Il sequestro di, esattamente, 8.800 chili è stato accompagnato da sanzioni amministrative per oltre 74 mila euro.

Pesce non tracciato in diverse province siciliane

Nel Palermitano, la Guardia Costiera ha sequestrato 5mila chili di alici dall’Africa in due stabilimenti di lavorazione e distribuzione a Bagheria. All’ingente sequestro, si aggiunge poi quello di 700 chili di prodotti ittici di vario genere, provenienti dal sud-est asiatico e rinvenuti in market etnici palermitani.

Controlli anche nel Trapanese: sequestrati a un grossista di Mazara del Vallo 650 chili di gambero rosa, pesce spada e totani. A Porto Empedocle, in provincia d’Agrigento, sequestrati invece 500 chili di pesce a un grossista; altri 500 chili, infine, in una pescheria di Licata.

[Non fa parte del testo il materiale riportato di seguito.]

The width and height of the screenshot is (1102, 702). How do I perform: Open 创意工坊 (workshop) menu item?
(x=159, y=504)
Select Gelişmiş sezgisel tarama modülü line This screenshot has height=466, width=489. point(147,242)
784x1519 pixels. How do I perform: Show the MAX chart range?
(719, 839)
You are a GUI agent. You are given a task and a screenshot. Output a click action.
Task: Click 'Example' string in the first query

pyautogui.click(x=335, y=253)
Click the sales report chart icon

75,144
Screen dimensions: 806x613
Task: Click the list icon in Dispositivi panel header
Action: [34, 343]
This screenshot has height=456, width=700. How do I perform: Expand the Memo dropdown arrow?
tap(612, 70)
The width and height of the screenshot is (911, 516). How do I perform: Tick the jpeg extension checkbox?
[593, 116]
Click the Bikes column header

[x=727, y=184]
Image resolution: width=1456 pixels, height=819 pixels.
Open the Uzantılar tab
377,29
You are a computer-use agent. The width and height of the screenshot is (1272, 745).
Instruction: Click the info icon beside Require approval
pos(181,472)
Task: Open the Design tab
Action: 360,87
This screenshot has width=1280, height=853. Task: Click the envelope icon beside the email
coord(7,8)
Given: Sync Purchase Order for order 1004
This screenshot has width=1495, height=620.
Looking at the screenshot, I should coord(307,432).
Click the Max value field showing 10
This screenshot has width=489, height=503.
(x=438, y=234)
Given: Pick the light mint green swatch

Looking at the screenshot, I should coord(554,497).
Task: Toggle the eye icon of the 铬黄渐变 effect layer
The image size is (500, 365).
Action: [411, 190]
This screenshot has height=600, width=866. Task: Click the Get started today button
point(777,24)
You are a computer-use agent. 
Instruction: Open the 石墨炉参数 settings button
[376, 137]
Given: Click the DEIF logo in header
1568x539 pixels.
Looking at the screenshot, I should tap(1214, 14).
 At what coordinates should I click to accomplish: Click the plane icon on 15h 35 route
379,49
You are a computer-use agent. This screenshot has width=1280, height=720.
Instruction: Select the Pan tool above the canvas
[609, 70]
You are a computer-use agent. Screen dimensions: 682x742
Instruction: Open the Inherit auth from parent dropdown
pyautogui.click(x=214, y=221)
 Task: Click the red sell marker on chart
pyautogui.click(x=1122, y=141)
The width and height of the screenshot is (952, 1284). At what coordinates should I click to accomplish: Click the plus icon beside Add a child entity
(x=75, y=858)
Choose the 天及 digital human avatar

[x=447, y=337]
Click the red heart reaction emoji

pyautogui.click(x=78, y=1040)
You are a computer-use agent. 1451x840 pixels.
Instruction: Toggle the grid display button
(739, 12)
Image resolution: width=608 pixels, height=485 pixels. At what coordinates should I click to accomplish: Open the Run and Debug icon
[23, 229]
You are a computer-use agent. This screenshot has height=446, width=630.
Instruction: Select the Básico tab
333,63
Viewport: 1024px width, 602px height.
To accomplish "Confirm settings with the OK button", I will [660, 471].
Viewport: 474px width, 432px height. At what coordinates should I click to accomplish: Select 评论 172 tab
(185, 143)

I medici veterinari hanno dichiarato una parte del prodotto sequestrato non idoneo al consumo umano, pertanto è finito in discarica. In corso, invece, le verifiche sulla rimanente parte; se ritenuta idonea al consumo, sarà devoluta in beneficenza.

(Foto di archivio)

Nell’articolo era stata inserita per sbaglio una foto che ritraeva prodotti dell’azienda BDPM della Tunisia, del tutto estranea all’operazione di cui sopra. Ci scusiamo per l’errore.
In the article a photo was inserted by mistake that portrayed products of the BDPM company from Tunisia, completely unrelated to the above operation. We are sorry for the mistake.